Records drawn from a dataset:
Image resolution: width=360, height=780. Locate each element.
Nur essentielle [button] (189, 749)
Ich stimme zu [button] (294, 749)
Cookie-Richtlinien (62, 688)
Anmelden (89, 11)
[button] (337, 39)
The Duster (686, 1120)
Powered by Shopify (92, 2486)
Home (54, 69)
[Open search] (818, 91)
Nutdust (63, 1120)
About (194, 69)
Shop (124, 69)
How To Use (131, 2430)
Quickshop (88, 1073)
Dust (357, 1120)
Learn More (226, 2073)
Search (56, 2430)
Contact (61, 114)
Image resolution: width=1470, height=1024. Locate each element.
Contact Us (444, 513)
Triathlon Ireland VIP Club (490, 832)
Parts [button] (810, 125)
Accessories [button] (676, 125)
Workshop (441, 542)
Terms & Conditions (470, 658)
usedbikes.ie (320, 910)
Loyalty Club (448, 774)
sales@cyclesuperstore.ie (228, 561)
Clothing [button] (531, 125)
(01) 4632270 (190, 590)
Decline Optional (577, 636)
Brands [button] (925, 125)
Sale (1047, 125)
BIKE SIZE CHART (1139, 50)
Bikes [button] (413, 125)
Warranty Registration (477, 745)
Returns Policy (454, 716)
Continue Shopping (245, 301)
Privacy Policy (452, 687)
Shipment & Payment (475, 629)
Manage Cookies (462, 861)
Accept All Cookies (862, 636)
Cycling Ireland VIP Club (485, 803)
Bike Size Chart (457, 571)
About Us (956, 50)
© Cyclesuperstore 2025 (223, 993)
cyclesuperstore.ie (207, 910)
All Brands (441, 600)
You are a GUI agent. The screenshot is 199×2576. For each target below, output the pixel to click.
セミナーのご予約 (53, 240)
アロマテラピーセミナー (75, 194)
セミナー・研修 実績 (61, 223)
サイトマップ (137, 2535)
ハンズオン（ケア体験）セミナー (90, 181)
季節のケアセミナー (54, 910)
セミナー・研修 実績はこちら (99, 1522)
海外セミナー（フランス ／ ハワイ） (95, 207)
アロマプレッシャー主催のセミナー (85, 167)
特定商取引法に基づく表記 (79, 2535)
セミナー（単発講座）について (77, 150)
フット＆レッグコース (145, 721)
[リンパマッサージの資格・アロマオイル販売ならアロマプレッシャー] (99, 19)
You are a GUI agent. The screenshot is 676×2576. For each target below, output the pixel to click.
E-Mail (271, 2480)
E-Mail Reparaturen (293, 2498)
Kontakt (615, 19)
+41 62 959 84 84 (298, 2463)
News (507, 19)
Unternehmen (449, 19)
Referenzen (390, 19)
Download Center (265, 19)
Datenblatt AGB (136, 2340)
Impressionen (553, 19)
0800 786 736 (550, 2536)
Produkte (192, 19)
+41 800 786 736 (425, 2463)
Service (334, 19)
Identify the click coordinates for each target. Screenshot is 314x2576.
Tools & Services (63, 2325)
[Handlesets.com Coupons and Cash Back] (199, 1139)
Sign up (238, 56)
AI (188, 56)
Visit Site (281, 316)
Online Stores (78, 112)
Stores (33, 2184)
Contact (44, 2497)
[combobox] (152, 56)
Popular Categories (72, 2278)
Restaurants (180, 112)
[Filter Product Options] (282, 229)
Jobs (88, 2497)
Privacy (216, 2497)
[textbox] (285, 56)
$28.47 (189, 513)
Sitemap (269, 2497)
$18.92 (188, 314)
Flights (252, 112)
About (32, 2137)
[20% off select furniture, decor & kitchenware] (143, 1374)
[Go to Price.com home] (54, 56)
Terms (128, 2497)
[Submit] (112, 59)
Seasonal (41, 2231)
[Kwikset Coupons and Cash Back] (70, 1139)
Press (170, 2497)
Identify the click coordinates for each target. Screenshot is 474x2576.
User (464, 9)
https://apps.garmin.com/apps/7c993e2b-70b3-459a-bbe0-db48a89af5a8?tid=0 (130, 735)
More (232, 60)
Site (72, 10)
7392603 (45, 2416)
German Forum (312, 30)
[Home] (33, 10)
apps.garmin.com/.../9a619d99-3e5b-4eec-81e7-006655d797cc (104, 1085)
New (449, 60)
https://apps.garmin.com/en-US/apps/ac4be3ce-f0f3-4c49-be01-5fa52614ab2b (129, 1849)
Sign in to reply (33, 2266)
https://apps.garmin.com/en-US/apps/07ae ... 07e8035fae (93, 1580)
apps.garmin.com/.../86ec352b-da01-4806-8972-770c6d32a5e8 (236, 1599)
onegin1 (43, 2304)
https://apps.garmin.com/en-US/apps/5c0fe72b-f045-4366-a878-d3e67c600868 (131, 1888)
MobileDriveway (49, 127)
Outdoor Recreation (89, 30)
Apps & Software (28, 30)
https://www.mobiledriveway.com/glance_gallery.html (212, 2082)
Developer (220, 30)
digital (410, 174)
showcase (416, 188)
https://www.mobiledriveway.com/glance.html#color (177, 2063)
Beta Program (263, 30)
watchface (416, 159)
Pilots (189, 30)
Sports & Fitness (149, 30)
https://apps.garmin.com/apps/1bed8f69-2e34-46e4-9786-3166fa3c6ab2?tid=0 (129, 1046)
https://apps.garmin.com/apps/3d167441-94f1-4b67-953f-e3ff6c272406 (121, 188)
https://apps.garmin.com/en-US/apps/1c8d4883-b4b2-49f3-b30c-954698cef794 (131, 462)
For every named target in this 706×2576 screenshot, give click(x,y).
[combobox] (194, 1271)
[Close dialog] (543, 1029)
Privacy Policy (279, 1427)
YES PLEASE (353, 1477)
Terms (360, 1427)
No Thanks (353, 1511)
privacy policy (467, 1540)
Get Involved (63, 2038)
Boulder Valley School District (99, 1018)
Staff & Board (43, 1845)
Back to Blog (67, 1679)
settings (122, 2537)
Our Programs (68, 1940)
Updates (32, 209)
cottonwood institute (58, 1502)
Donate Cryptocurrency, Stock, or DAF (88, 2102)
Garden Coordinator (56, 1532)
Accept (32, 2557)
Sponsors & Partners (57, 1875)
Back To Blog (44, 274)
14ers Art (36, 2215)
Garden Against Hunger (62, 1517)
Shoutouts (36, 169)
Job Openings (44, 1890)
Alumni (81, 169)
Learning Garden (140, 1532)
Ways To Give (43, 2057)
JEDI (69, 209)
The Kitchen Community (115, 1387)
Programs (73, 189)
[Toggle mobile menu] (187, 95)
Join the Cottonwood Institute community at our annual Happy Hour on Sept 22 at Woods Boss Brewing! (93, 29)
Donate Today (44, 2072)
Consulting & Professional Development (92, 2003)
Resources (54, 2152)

■ Problem details ■
Retype exactly the lines of the data above that fall between the line with "Manage Cookies (462, 861)" and the line with "セミナー・研修 実績 (61, 223)", inclusive, and add nothing.

■ Reply to the task ■
Manage Cookies (462, 861)
Accept All Cookies (862, 636)
Cycling Ireland VIP Club (485, 803)
Bike Size Chart (457, 571)
About Us (956, 50)
© Cyclesuperstore 2025 (223, 993)
cyclesuperstore.ie (207, 910)
All Brands (441, 600)
You are a GUI agent. The screenshot is 199×2576. For each target below, output the pixel to click.
セミナーのご予約 (53, 240)
アロマテラピーセミナー (75, 194)
セミナー・研修 実績 (61, 223)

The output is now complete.